◆ **Source records**:
"""
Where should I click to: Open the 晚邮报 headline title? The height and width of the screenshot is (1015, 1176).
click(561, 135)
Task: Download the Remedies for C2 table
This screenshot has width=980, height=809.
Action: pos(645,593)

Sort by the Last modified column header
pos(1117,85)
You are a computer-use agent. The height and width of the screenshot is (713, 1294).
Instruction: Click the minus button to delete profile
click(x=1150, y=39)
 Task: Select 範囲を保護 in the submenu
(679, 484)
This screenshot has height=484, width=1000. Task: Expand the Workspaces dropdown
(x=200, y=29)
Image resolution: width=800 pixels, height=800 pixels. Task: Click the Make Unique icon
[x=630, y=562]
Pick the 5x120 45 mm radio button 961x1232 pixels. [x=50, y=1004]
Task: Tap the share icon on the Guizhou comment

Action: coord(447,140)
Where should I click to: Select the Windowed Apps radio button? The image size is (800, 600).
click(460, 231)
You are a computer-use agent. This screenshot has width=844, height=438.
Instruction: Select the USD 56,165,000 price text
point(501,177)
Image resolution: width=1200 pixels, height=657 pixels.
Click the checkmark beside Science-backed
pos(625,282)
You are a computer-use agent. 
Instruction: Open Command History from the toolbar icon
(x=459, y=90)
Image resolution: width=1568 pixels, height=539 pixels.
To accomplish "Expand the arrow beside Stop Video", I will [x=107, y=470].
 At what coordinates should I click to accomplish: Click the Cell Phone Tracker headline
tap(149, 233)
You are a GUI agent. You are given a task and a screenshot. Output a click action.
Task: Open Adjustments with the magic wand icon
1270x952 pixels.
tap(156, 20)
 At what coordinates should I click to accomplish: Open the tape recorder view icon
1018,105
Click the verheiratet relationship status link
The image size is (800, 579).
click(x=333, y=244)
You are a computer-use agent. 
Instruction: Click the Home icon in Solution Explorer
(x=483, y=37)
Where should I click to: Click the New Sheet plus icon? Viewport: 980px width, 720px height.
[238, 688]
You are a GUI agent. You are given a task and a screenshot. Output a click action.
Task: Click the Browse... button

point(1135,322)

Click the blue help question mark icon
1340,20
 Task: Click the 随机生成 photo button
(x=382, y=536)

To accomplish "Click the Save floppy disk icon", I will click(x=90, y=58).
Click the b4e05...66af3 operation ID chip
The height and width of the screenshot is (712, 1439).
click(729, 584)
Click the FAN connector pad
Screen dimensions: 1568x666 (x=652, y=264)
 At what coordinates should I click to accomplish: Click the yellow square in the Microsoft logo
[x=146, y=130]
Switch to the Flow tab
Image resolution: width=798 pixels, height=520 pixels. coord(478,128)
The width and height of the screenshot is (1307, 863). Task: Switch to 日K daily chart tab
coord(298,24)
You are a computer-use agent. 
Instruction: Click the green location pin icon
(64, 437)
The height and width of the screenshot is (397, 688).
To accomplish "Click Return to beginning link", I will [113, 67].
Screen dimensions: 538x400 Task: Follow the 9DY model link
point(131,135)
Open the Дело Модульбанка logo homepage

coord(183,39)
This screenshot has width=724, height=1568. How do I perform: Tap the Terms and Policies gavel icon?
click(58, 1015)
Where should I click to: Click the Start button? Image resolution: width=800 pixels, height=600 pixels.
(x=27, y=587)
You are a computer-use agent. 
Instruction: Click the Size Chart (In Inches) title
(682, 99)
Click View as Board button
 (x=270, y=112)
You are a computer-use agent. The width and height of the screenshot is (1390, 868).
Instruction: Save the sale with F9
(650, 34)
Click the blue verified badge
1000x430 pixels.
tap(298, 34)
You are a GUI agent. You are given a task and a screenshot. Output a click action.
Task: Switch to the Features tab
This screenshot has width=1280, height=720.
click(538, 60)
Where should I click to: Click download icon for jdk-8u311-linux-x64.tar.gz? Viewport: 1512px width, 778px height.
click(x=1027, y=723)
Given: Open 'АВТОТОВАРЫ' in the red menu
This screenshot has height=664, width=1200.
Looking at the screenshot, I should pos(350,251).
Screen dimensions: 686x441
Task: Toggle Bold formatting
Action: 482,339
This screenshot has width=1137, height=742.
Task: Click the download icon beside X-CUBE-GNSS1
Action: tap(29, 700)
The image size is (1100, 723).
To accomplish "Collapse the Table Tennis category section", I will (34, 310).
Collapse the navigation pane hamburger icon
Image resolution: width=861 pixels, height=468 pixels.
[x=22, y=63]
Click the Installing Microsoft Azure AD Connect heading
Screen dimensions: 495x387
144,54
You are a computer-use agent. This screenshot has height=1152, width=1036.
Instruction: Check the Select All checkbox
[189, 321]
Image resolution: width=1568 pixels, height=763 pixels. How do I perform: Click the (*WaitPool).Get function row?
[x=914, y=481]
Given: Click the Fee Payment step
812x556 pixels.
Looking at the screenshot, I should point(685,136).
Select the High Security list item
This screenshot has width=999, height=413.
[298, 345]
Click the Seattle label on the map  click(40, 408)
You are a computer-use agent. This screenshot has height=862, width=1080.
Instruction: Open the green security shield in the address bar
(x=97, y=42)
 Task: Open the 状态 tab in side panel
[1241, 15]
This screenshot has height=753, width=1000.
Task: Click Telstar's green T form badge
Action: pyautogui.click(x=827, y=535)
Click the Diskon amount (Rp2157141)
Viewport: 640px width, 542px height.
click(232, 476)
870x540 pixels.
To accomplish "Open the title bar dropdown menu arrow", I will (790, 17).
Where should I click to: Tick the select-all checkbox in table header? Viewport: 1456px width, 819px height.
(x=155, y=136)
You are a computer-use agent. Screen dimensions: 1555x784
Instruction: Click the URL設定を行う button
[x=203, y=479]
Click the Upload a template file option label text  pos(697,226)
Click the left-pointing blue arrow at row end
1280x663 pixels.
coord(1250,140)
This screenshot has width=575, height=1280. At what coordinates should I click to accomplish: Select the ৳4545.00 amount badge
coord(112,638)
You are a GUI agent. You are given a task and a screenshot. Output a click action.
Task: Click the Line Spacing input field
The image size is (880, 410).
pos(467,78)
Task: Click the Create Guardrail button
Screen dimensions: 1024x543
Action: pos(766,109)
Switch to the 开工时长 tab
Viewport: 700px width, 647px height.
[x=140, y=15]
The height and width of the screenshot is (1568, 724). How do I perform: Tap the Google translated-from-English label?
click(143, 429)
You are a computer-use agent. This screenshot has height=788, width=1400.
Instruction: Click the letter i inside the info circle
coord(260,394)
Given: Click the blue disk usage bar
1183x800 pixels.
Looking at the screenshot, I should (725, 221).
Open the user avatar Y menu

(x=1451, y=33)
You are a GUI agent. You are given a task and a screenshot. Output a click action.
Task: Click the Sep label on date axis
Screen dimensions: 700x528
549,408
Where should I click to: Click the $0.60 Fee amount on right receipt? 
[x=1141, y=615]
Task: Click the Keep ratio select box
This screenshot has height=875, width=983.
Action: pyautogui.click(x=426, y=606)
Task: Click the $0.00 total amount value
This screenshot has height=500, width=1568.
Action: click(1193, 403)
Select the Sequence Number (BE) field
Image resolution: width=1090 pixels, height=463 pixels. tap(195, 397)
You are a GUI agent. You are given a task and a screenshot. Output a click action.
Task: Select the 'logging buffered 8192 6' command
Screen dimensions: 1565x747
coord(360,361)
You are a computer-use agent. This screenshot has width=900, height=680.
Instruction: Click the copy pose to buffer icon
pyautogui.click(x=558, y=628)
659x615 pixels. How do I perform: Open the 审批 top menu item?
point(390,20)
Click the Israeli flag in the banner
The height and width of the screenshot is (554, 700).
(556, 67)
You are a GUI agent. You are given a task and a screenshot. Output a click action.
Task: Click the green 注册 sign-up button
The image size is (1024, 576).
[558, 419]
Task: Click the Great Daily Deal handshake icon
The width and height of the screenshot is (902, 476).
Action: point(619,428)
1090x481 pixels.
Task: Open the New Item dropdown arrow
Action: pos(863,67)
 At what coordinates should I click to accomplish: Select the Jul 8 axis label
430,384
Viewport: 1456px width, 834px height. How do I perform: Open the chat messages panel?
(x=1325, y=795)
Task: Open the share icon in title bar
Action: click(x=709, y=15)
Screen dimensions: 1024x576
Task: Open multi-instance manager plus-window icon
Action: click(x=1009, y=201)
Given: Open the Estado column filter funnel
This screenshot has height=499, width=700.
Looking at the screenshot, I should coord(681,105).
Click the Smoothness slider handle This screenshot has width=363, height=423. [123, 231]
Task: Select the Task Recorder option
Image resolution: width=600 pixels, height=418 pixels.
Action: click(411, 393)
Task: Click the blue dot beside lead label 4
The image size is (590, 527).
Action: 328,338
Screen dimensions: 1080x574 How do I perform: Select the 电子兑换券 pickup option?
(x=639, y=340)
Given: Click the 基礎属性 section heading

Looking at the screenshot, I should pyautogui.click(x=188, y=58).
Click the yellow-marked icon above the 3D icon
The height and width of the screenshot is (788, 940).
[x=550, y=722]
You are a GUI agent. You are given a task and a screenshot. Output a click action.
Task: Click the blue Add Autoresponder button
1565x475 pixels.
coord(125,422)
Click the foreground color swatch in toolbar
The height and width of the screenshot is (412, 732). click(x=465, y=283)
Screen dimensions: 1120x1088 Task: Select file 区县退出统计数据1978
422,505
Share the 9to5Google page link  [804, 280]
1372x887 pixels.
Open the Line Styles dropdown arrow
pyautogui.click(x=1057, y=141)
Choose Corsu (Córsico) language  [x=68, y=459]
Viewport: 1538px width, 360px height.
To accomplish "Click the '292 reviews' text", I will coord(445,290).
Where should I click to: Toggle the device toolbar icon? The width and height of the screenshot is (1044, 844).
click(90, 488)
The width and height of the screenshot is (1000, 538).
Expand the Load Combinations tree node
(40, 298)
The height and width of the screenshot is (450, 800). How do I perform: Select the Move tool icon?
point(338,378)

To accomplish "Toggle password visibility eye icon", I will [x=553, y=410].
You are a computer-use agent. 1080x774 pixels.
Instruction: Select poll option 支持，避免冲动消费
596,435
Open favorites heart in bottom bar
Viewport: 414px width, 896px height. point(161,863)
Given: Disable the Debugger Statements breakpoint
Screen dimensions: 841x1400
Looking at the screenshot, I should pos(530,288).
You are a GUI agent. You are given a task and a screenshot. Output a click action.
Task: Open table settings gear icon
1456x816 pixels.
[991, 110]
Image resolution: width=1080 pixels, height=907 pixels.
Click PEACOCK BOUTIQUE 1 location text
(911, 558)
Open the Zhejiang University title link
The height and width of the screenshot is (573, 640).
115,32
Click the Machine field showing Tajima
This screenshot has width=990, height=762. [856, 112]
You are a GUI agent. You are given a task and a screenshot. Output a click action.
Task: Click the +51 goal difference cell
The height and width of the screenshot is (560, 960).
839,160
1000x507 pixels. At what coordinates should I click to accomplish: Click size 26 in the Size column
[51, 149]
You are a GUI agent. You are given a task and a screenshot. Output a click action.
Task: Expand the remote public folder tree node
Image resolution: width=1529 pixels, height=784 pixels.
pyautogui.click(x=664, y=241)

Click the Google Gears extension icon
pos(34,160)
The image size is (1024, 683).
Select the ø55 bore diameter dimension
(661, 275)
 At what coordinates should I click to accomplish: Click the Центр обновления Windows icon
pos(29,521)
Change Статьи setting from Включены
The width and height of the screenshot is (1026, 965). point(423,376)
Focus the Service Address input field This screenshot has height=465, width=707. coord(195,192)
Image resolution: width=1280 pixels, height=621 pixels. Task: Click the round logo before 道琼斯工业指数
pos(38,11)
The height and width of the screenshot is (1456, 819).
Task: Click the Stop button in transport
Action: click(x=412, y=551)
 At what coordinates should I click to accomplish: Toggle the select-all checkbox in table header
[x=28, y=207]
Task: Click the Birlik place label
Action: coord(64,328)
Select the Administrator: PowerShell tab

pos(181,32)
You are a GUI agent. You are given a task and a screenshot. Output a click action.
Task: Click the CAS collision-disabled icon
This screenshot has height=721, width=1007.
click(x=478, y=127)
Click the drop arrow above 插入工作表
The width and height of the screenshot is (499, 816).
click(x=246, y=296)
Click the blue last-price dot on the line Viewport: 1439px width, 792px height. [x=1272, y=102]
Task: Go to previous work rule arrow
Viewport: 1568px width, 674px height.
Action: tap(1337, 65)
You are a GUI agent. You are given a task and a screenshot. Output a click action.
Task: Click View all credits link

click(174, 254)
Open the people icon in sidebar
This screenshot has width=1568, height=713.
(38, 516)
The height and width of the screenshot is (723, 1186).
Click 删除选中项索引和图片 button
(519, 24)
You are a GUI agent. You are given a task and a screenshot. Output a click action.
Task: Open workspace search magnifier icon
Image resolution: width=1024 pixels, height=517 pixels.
"""
◆ **What is being asked**:
Wherever the word "input" turns up in a line of the entries above, copy that line.

◆ **Written answer**:
Task: Click the Line Spacing input field
Focus the Service Address input field This screenshot has height=465, width=707. coord(195,192)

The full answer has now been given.